Problem description: Repeat nothing but the lines below running from the one containing "Harga Kusen Alumunium" to the one containing "岐阜 (295, 2318)". Keep both end lines.

Data supplied:
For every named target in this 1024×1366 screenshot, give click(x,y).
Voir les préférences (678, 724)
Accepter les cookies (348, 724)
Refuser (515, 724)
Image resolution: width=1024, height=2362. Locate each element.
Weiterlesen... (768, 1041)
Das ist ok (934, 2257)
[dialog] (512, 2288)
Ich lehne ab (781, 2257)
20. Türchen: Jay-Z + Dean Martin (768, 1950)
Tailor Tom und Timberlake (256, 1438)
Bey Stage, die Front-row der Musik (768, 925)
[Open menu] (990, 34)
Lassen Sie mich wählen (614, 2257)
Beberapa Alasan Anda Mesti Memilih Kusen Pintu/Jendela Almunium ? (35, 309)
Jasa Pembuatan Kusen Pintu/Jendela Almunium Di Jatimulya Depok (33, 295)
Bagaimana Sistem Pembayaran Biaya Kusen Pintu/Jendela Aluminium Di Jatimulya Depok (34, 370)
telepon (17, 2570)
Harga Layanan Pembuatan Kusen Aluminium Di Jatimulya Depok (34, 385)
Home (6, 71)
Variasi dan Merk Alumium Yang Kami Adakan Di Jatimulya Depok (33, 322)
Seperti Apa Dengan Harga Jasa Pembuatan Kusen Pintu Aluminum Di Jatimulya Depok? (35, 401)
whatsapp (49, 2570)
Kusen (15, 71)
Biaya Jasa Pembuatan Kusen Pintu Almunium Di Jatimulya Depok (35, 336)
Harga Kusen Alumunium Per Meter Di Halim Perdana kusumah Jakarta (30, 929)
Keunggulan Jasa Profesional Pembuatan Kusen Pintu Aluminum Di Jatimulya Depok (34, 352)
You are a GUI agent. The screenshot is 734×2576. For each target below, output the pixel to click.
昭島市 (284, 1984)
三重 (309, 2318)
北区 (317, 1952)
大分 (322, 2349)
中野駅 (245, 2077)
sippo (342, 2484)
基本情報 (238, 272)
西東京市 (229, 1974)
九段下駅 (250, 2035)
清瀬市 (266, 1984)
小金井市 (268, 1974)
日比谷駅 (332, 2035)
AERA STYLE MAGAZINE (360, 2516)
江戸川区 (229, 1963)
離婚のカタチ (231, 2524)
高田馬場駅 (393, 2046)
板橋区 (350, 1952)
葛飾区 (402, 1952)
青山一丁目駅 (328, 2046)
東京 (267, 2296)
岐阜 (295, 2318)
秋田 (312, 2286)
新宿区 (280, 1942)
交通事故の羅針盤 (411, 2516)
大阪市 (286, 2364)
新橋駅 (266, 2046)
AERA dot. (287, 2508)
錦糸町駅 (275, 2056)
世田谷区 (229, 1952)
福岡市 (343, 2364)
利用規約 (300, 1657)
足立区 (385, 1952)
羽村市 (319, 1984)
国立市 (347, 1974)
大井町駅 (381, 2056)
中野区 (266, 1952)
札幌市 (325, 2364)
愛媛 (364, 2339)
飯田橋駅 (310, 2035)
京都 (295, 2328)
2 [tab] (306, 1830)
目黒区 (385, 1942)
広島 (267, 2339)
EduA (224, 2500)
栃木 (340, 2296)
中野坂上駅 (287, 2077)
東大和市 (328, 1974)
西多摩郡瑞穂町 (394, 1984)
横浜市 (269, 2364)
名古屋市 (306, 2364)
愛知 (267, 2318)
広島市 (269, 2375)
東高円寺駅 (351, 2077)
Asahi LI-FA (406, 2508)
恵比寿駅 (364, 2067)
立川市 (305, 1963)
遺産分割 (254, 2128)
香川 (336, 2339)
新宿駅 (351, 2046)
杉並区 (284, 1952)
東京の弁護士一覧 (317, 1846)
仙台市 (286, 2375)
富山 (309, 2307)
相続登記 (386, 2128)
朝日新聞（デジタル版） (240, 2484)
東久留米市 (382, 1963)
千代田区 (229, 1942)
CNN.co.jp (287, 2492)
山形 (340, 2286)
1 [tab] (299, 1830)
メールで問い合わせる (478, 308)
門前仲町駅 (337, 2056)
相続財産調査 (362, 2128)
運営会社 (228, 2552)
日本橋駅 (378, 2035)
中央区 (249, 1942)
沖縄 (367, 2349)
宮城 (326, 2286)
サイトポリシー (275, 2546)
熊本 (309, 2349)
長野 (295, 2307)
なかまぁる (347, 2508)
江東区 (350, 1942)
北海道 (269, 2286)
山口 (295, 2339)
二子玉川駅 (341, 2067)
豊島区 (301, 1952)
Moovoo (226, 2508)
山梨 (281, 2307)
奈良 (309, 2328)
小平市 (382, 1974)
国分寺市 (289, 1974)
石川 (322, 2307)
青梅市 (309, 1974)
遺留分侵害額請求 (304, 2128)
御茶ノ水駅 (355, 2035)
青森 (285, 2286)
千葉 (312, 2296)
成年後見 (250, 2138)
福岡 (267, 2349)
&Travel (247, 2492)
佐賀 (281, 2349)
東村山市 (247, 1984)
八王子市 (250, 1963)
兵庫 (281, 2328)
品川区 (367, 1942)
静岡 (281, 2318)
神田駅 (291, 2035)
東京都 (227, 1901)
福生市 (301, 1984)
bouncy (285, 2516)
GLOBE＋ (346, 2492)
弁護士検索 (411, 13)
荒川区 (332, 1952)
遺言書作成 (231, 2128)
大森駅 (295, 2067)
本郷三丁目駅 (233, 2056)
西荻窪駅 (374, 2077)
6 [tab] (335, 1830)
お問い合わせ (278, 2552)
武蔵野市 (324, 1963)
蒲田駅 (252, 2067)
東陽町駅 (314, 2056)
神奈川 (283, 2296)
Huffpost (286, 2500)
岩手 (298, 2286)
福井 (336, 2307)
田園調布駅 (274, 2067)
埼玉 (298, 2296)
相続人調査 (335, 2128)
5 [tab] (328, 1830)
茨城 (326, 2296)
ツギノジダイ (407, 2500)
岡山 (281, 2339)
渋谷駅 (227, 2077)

Written solution:
Harga Kusen Alumunium Per Meter Di Halim Perdana kusumah Jakarta (30, 929)
Keunggulan Jasa Profesional Pembuatan Kusen Pintu Aluminum Di Jatimulya Depok (34, 352)
You are a GUI agent. The screenshot is 734×2576. For each target below, output the pixel to click.
昭島市 (284, 1984)
三重 (309, 2318)
北区 (317, 1952)
大分 (322, 2349)
中野駅 (245, 2077)
sippo (342, 2484)
基本情報 (238, 272)
西東京市 (229, 1974)
九段下駅 (250, 2035)
清瀬市 (266, 1984)
小金井市 (268, 1974)
日比谷駅 (332, 2035)
AERA STYLE MAGAZINE (360, 2516)
江戸川区 (229, 1963)
離婚のカタチ (231, 2524)
高田馬場駅 (393, 2046)
板橋区 (350, 1952)
葛飾区 (402, 1952)
青山一丁目駅 (328, 2046)
東京 (267, 2296)
岐阜 (295, 2318)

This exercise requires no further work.